世界でも充実しているとされる日本の医療制度だが、もしも公的制度の利用を認めてくれない医療機関にかかってしまった場合、どうすればいいのだろうか。実際の法律相談に回答する形で、弁護士の竹下正己氏が解説する。
【相談】
私は後期高齢者で、医療機関にかかるときに、保険証と一緒に標準負担額認定証を提示しています。ところが、近所の皮膚科は「うちはそういうことはやってません」と言って受け付けてくれません。そこはいつも混んでいるので、それ以上問い詰めていません。 区役所に聞いたら、「そんな医療機関があるなんて信じられません」というだけです。受け付けてくれないことは法的に問題ないのでしょうか。東京都・金田はるみ(75才・主婦)
【回答】
「標準負担額認定証」とは「限度額適用・標準負担額減額認定証」のことです。
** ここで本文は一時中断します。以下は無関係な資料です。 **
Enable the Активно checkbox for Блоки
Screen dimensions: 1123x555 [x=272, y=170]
後期高齢者に適用される高齢者医療確保法の施行規則では、被保険者の申請に基づき、収入に応じ「限度額適用認定証」または「限度額適用・標準負担額減額認定証」が交付されます。
「標準負担額減額」とは、入院時の食費などの負担の減額に関するもので、治療費については「限度額適用認定証」が必要となります。
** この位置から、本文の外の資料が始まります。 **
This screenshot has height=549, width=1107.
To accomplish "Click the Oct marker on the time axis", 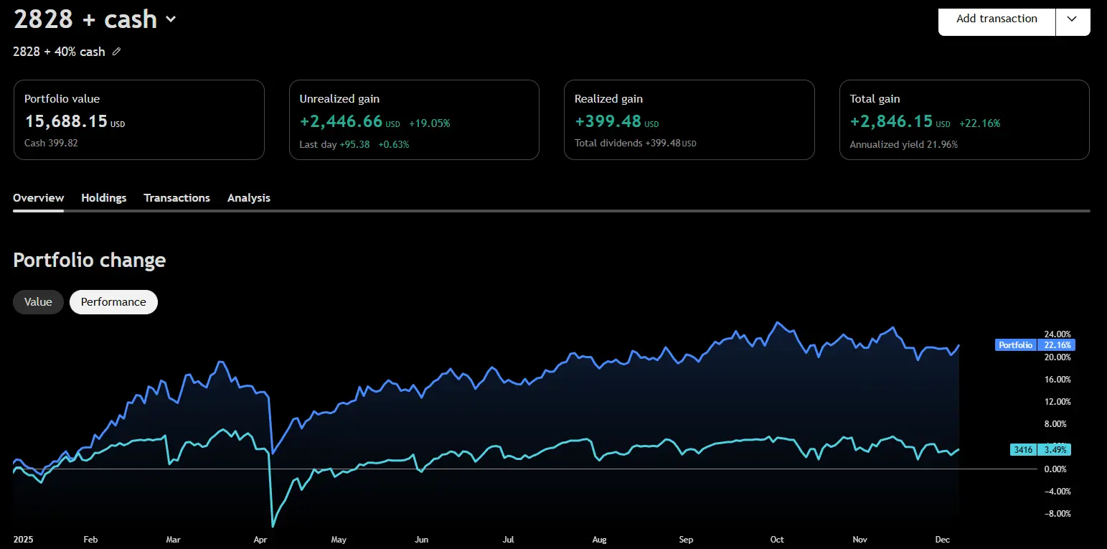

被保険者は、診療を受けると診療費の一部を自己負担金として窓口で支払います。しかし、医療費が高額になり、収入等で区分して算定される自己負担限度額を超えると、超えた部分が高額療養費として後から被保険者に対し支給されます。ところが、その支払いまでに数か月を要します。
そこで、高額療養費の支給を後から行うのではなく、現物としての医療で行う制度として「限度額適用認定証」が使われます。診療を受ける際、保険証に添えて認定証を医療機関窓口に提出することで、最初から自己負担額の限度の支払いで足りるようになります。
皮膚科がその取り扱いを拒否したとのことですが、保険医療機関である以上、定められた療養担当規則を遵守しなければなりません。
1回限りの診療で治療が終わり、自己負担額が限度額に達しない場合でも、療養担当基準に従って懇切丁寧に療養の給付(診療)を行う義務がありますから、その皮膚科の対応はずいぶん乱暴です。